EXERCISE DESCRIPTION:
The range runs from the line containing "The image size is (1372, 877)." to the last line of the entries. Restate those lines word for word, without the pictures.
○ ○ ○
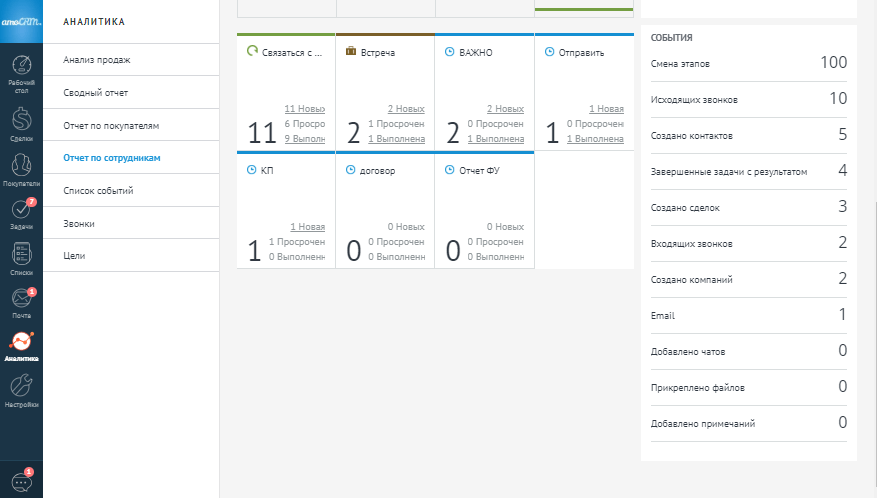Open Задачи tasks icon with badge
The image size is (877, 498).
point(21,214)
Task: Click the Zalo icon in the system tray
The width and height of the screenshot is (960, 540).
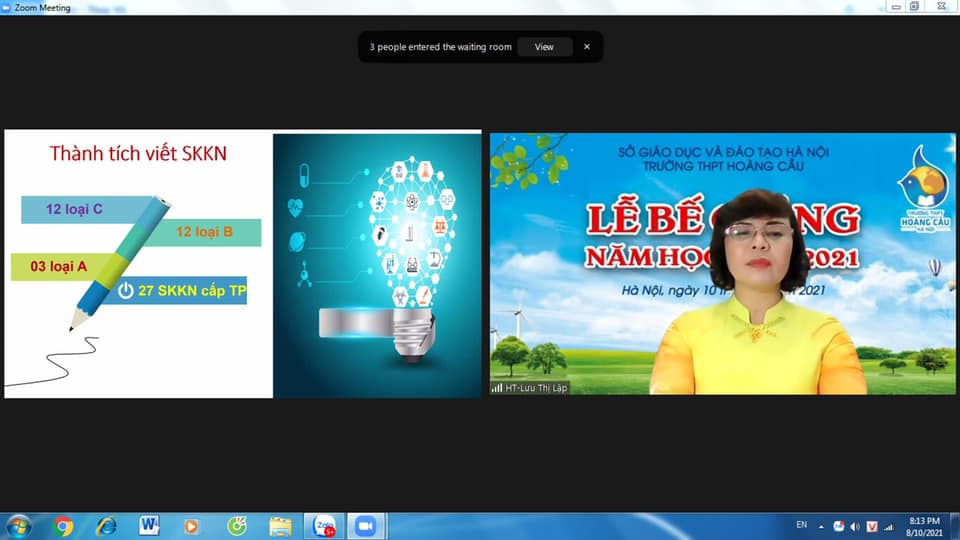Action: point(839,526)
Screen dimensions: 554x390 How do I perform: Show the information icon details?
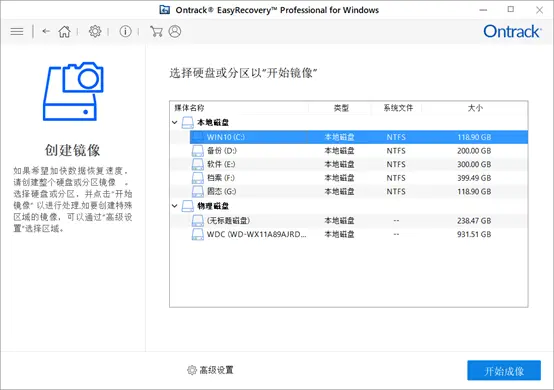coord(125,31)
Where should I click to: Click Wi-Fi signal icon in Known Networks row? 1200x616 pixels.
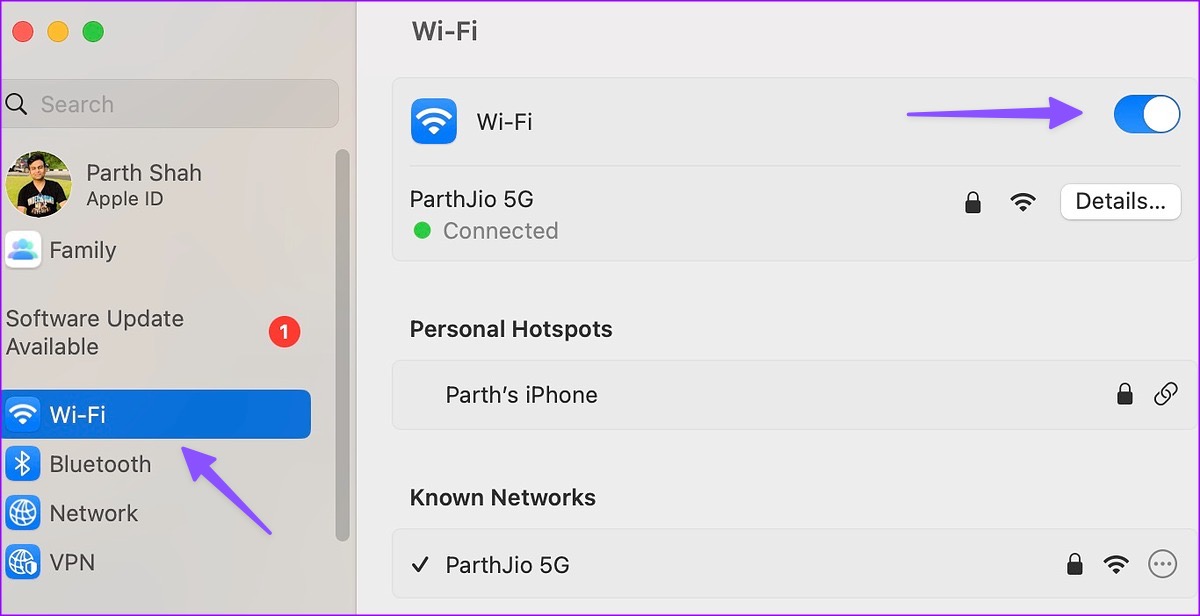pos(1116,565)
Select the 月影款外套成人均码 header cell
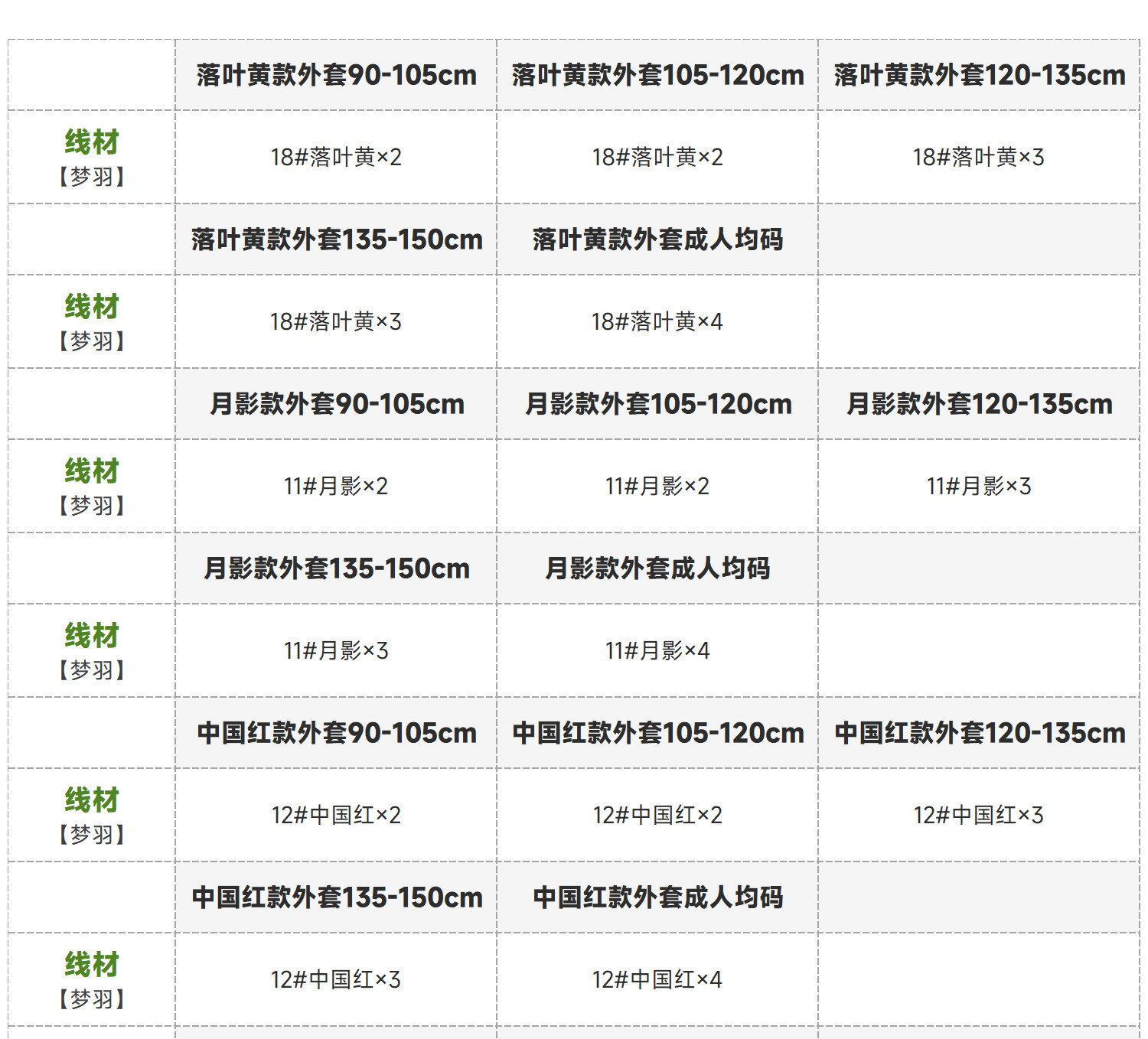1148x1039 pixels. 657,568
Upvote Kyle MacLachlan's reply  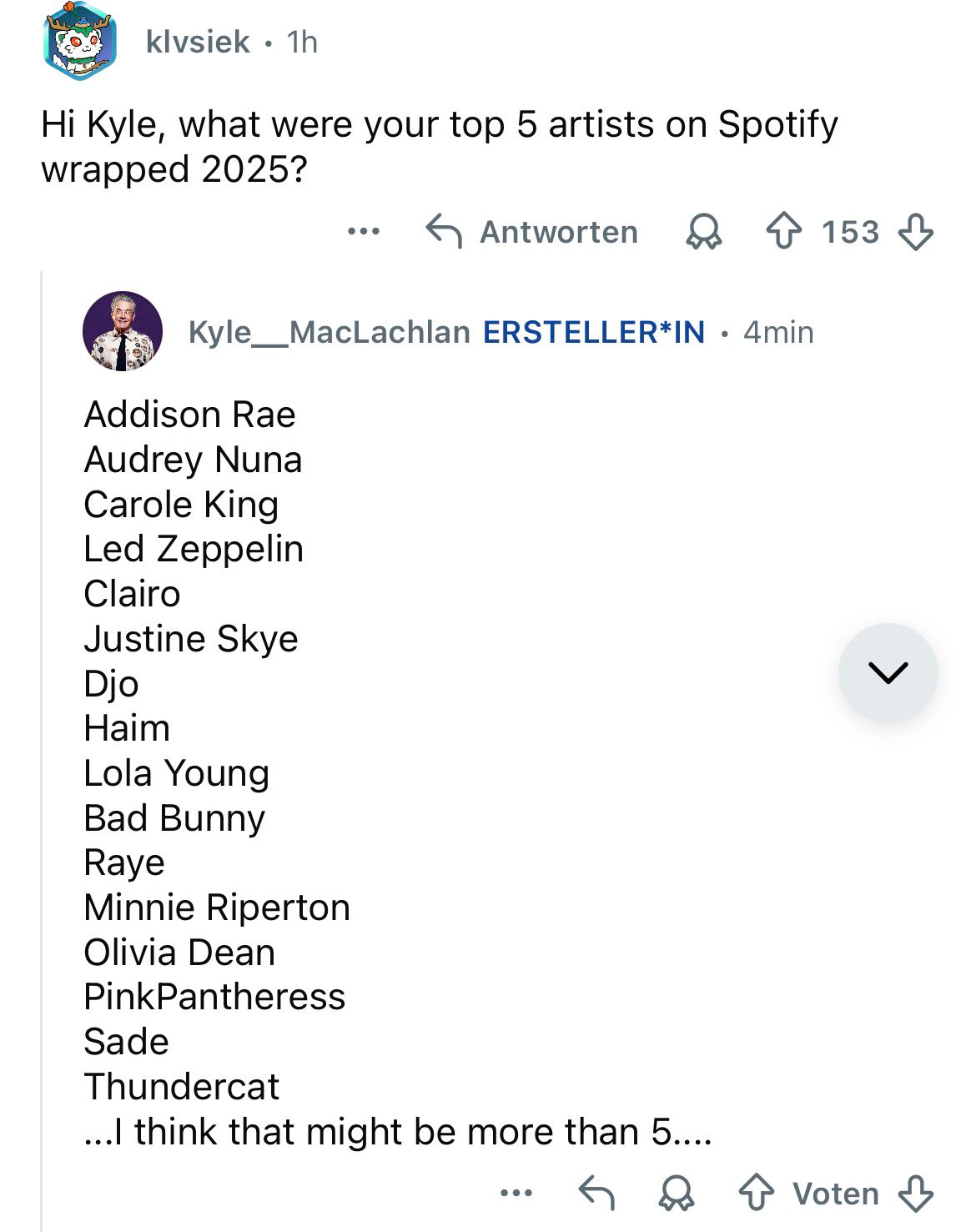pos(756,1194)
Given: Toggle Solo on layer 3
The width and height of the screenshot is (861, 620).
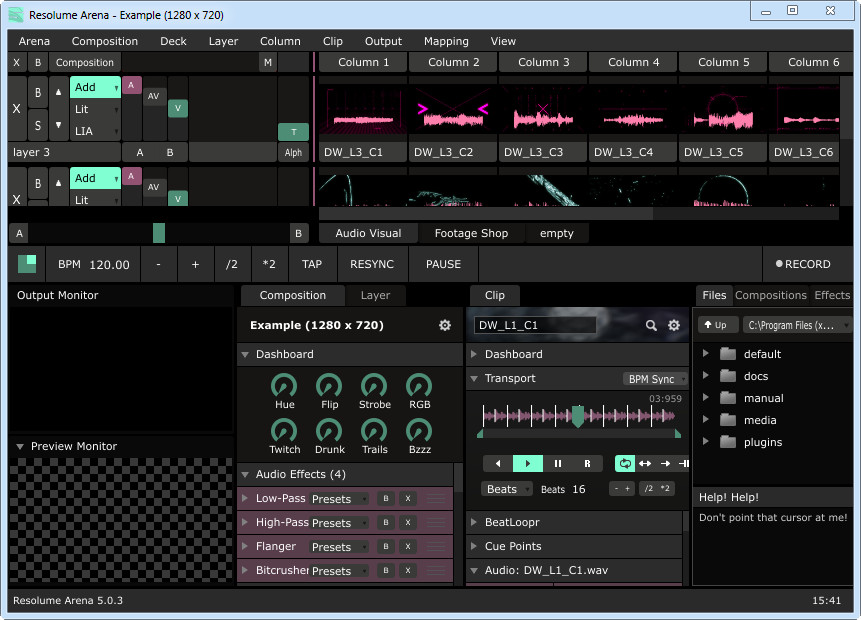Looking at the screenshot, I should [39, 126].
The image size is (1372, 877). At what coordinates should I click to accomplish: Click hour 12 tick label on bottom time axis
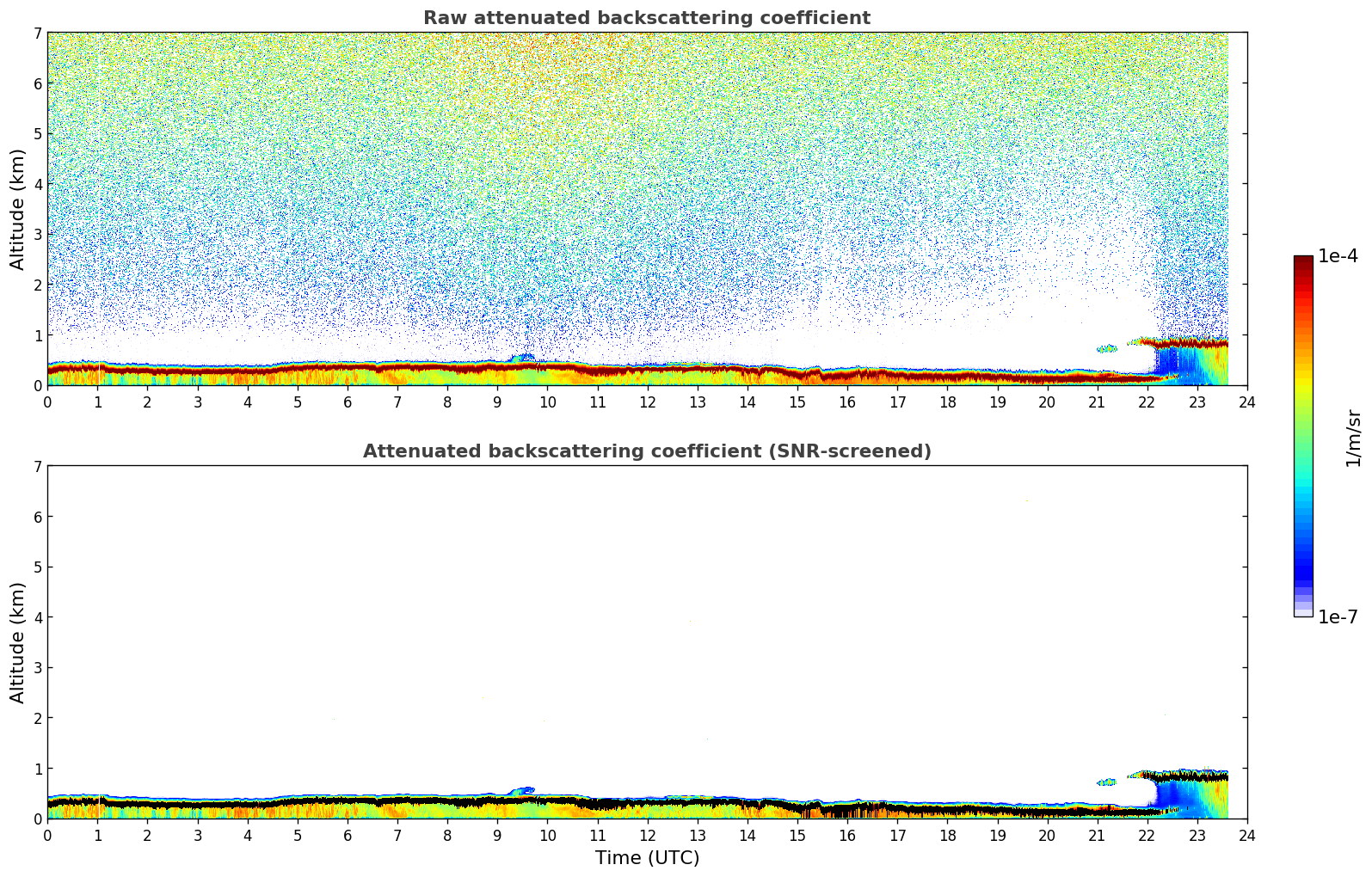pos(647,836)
○ ○ ○
TASK RESPONSE:
The image size is (1372, 877). At what coordinates should I click to accomplish: Click hour 12 tick label on bottom time axis
pos(647,836)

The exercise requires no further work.